The piaohao were an early Chinese banking institution were known as Shanxi banks by foreigners because they were owned primarily by Shanxi merchants. The exact origins of the piaohao remain unclear, and money-order services or remittance banks may or may not have existed in one form or another, at least in some regions of China, as early as the Ming dynasty period. The piaohao were, despite China's long economic history, the first institutions to offer a full range of banking services. Shanxi became a banking centre during this era. The arising of a banking centre in a remote northern inland Chinese province is akin to the United States' financial centre being in remote Fargo, North Dakota, rather than in Manhattan.

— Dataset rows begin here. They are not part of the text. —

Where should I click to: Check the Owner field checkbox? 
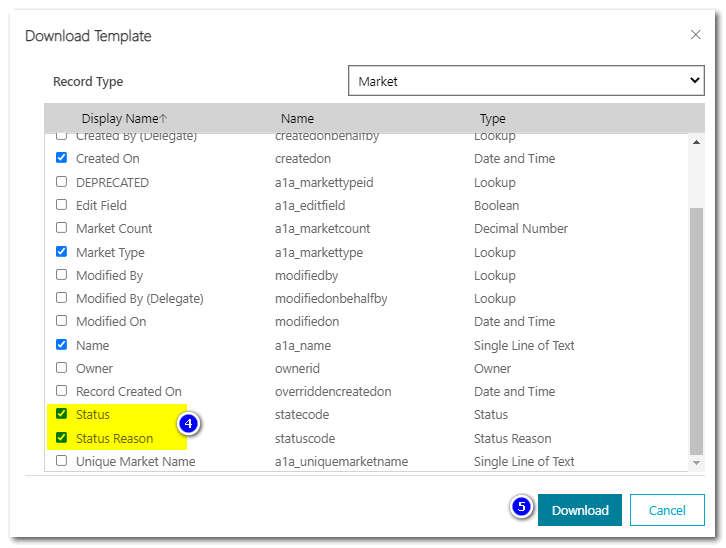pyautogui.click(x=62, y=368)
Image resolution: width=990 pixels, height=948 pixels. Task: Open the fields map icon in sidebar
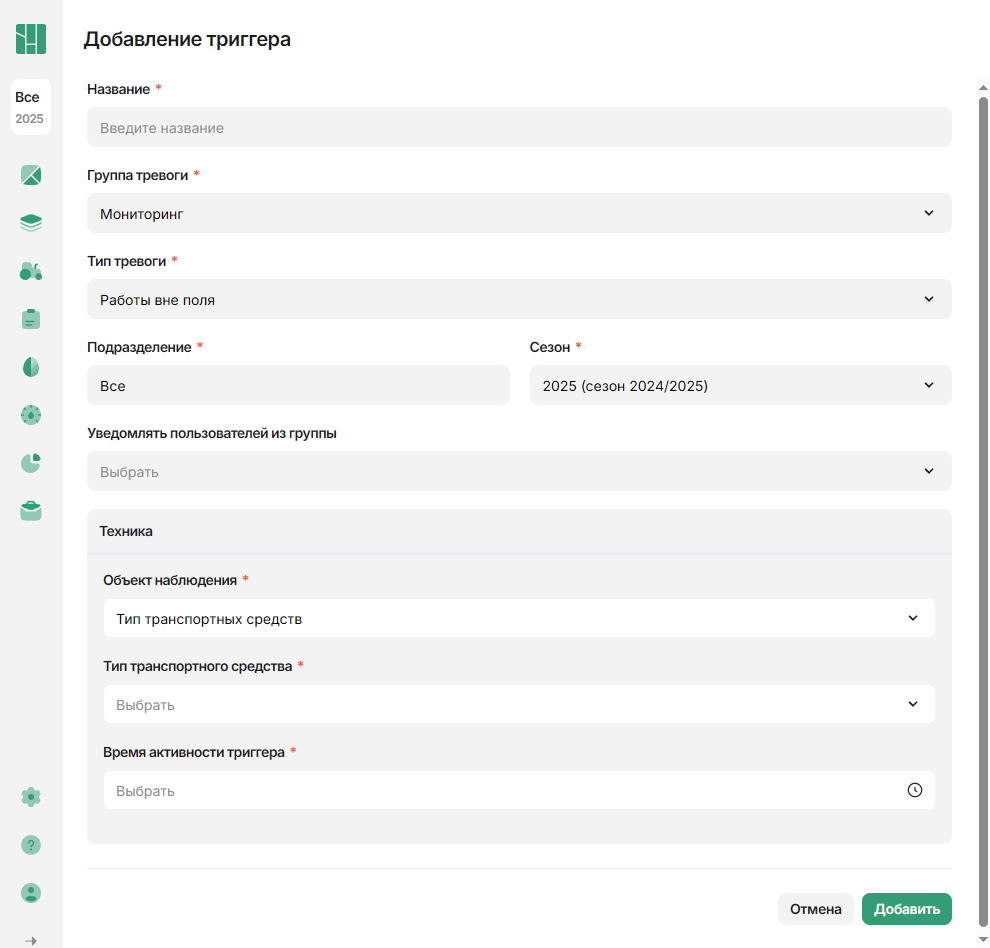click(31, 176)
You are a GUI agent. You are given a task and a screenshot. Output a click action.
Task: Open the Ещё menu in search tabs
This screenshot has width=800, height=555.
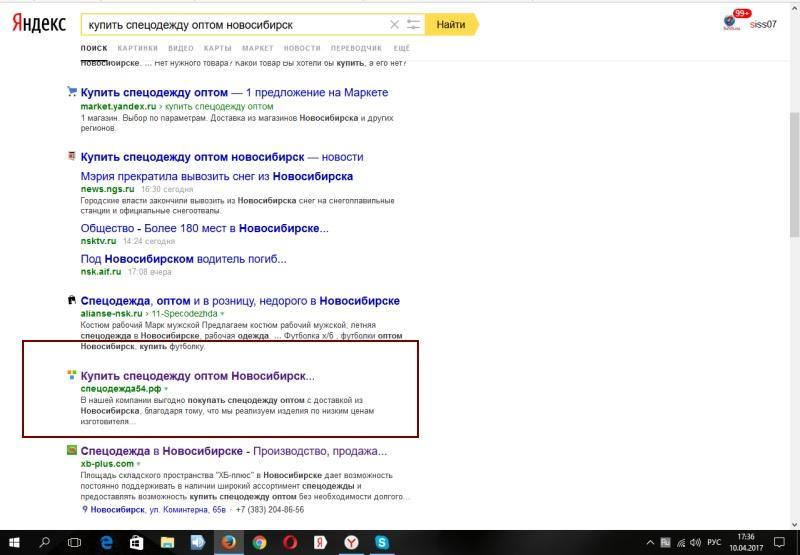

The first documented piaohao, Rishengchang, originated from Xiyuecheng Dye Company Pingyao in central Shanxi. The Rishengchang was founded in 1823 by Li Daquan, the owner of the Xiyucheng, a dyed goods company that would purchase raw materials in the province of Sichuan and ran stores in the cities of Beijing, Shenyang, Tianjin, and others. Lei Lvtai, also from Pingyao, observed expensive shipments of silver often would pass each other, going in opposite directions for vast distances; this inspired Lei to see a business opportunity. Lei suggested to his boss, Li Daquan, around the year 1823 that this presented an opportunity to replace expensive private security, wagons, and pack animals with a clearing house for the interregional transfer of money, the settlement of accounts, deposit accounts, loans, and currency exchange services.

The Rishengchang was capitalized with 300,000 taels of silver (or about 450,000 dollars) by Li Daquan. It is possible that Lei Lutai had added 20,000 taels of silver. Lei was the first general manager of the Rishengchang, with Mao Hongsui and Cheng Dapei as the bank's assistant managers. After a few years Mao Hongsui ran into some disagreements with Lei Lutai over business strategy and within a couple of years Mao had organised five more banks. In turn, the managers of these banks also started leaving and creating their own banks.

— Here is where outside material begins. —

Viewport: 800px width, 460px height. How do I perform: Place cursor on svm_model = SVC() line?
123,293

From 1823 to the early 1840s, the piaohao would experience rapid growth by providing bank drafts as a service for traveling Chinese merchants. These bank drafts could be obtained if a merchant deposited money in cash at a local branch office. The draft was then ripped in half and one half was given to the seller as an IOU and the other to the branch of the bank of the seller. After the buyer confirmed the receipt of the goods, the seller could then claim the missing half of the bank draft that was issued to join at his branch office and effect the transfer of monetary funds into his account there.

To deal with the transfer of large amounts of cash from one branch to another, the company introduced drafts, cashable in the company's many branches around China. Although this new method was originally designed for business transactions within the Xiyuecheng Company, it became so popular that in 1823 the owner gave up the dye business altogether and reorganized the company as a special remittance firm, Rishengchang Piaohao. In the next thirty years, eleven piaohao were established in Shanxi province, including Pingyao and the neighboring counties of Qi County, Taigu, and Yuci. By the end of the nineteenth century, thirty-two piaohao with 475 branches were in business covering most of China, and the central Shanxi region became the de facto financial centre of Qing China.

During stable times the piaohao were based on Confucianist hierarchical structures and imperial edicts. Usually disputes were not brought to any formal courts and the act of taking someone to court was not only ineffective but was considered shameful in traditional Chinese culture. The insider laws of the piaohao were based on Confucian traditions and the laws themselves can be described as "a game of ritual formalism". Because the descendants of merchants (a class which includes bankers) were not allowed to take any civil service examinations for three generations, the majority of the Chinese magistrates came from other classes of the four occupations, mostly from the land-owning classes. Because the merchant class could not rely on the magistrates for fair justice, they had to create their own system of enforcing contracts—this system included a general manager chosen by the shareholders. These general managers usually had a team of vice presidents that were tasked to supervise the clerks and other bank employees.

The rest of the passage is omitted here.